[Problem to solve] Would you return the lines from the one that contains "Tick the checkbox" to the last line of the entries below, exactly and with nothing added?

Stored entries

__________

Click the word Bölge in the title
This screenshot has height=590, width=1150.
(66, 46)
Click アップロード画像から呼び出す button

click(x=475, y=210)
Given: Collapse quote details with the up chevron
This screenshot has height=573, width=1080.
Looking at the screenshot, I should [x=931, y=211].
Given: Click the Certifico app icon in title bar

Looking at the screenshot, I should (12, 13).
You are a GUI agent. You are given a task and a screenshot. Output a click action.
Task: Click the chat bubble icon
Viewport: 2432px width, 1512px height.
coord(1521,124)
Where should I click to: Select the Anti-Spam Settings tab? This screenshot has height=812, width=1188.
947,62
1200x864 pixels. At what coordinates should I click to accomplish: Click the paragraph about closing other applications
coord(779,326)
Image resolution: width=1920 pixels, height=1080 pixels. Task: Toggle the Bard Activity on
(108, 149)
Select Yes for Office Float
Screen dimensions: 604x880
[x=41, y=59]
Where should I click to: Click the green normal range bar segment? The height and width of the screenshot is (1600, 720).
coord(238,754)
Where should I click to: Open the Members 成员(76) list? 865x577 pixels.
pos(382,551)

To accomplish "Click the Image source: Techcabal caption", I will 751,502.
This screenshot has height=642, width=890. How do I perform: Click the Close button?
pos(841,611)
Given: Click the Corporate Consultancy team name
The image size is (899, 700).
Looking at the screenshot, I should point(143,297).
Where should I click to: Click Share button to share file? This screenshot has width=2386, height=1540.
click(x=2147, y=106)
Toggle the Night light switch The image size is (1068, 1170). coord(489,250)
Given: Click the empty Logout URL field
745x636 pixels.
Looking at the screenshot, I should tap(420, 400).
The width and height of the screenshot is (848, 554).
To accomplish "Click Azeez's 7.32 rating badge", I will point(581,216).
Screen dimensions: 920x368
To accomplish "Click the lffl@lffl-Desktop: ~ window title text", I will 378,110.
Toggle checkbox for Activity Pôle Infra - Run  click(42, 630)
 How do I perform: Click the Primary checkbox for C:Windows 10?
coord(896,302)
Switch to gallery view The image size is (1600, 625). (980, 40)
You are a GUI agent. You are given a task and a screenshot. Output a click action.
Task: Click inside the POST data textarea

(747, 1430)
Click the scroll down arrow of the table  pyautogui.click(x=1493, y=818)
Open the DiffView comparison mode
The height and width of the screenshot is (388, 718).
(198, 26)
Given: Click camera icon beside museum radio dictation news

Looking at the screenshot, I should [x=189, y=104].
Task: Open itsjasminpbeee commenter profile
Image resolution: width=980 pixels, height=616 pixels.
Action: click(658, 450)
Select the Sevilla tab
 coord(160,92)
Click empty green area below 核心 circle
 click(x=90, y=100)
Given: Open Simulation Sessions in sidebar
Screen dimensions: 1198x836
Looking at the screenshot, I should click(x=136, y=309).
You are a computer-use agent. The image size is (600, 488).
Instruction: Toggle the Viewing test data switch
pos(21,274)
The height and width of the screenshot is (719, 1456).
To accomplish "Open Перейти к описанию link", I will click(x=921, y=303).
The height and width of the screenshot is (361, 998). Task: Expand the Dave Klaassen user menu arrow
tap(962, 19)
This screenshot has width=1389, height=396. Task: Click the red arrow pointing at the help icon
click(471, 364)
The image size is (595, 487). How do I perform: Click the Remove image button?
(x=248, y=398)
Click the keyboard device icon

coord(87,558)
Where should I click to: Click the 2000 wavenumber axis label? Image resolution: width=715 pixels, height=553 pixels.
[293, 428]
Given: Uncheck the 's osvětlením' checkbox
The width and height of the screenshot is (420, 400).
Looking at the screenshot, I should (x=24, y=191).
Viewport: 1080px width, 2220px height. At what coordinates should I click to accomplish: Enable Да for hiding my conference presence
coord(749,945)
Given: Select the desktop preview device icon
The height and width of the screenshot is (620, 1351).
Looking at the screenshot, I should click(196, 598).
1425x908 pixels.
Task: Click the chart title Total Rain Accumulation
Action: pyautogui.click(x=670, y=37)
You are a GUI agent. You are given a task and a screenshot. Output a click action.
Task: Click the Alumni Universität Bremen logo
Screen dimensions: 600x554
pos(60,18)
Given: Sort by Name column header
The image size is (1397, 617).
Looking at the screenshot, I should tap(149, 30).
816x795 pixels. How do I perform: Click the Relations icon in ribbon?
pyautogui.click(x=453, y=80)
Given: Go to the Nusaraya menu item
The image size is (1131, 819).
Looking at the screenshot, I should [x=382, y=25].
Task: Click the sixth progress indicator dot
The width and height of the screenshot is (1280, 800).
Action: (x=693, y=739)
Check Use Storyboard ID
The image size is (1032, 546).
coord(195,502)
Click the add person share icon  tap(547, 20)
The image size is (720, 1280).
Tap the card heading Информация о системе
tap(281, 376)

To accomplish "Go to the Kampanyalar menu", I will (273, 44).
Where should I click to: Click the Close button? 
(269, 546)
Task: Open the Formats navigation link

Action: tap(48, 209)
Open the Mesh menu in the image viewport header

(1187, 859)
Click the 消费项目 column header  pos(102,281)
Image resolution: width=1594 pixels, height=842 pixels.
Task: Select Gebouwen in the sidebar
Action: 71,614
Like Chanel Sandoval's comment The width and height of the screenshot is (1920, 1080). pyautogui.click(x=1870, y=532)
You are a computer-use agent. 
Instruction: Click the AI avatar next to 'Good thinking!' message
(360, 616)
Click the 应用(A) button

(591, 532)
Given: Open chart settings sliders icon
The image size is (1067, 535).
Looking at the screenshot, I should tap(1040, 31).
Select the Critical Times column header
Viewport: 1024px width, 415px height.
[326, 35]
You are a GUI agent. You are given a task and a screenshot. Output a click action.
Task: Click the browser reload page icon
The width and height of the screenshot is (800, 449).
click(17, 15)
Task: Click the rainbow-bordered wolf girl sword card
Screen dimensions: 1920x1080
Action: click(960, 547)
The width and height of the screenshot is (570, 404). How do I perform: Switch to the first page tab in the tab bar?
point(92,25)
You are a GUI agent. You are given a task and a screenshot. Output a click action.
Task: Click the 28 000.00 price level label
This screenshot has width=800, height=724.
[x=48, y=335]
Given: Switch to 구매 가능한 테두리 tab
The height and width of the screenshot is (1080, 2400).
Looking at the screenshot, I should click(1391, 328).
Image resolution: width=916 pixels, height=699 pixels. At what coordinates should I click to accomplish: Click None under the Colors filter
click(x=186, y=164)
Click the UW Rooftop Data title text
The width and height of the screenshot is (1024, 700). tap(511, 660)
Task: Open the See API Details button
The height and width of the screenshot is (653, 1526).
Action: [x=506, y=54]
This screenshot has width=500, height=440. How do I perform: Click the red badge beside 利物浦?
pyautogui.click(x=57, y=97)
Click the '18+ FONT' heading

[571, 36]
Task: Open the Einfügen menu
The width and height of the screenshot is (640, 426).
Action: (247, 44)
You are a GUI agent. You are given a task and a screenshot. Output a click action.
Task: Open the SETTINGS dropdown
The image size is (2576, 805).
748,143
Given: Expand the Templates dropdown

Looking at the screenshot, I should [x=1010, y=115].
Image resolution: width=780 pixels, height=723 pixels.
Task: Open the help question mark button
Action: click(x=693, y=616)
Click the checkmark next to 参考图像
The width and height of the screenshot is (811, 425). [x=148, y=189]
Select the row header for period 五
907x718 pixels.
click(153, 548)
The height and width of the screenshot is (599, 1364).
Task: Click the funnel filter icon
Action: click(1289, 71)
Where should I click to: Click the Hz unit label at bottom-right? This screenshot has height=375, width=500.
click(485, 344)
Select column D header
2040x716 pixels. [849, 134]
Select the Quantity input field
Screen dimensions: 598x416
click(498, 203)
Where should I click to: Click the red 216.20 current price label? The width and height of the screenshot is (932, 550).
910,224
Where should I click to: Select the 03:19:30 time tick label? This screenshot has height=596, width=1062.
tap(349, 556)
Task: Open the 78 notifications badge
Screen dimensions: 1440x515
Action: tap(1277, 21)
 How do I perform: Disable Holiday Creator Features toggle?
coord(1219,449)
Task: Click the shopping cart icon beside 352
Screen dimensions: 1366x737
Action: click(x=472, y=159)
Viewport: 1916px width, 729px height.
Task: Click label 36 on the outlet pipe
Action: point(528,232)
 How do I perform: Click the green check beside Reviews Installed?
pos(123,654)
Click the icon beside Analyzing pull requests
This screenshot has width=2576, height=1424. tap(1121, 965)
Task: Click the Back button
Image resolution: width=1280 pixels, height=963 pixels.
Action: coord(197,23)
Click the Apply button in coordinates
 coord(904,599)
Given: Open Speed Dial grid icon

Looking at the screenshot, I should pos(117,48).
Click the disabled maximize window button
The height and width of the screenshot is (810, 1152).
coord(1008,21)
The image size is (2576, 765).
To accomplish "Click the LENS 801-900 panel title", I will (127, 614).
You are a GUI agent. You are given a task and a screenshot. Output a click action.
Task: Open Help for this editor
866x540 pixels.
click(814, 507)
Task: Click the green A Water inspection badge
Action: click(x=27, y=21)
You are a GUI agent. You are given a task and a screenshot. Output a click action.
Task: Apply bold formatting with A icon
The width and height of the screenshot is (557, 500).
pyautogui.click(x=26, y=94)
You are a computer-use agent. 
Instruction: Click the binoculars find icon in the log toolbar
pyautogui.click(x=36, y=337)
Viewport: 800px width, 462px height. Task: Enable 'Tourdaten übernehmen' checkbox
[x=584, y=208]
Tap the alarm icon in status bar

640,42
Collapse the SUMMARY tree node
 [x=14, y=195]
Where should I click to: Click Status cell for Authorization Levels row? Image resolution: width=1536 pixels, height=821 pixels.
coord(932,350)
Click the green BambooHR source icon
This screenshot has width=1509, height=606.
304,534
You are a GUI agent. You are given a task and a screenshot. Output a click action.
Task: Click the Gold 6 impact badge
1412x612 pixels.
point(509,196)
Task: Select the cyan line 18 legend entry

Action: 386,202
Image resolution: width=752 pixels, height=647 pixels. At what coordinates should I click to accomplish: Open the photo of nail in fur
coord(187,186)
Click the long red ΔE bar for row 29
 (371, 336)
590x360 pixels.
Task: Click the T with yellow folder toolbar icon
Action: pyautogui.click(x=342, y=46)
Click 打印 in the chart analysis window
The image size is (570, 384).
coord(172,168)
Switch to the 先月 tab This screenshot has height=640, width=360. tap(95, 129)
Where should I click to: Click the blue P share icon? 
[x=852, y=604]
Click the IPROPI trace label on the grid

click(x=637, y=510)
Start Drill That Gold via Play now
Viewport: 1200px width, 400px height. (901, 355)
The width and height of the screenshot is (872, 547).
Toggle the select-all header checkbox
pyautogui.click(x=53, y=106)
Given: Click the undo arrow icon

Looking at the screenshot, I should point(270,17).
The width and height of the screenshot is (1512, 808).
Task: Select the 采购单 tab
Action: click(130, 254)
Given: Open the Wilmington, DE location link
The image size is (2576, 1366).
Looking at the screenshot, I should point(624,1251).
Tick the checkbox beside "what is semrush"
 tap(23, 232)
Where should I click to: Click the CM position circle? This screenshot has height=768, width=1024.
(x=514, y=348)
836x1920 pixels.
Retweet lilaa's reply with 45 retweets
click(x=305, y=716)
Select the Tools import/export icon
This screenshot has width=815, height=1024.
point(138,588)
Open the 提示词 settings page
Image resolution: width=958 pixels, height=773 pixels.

__________

[Exercise result]
Tick the checkbox beside "what is semrush"
 tap(23, 232)
Where should I click to: Click the CM position circle? This screenshot has height=768, width=1024.
(x=514, y=348)
836x1920 pixels.
Retweet lilaa's reply with 45 retweets
click(x=305, y=716)
Select the Tools import/export icon
This screenshot has width=815, height=1024.
point(138,588)
Open the 提示词 settings page
Image resolution: width=958 pixels, height=773 pixels.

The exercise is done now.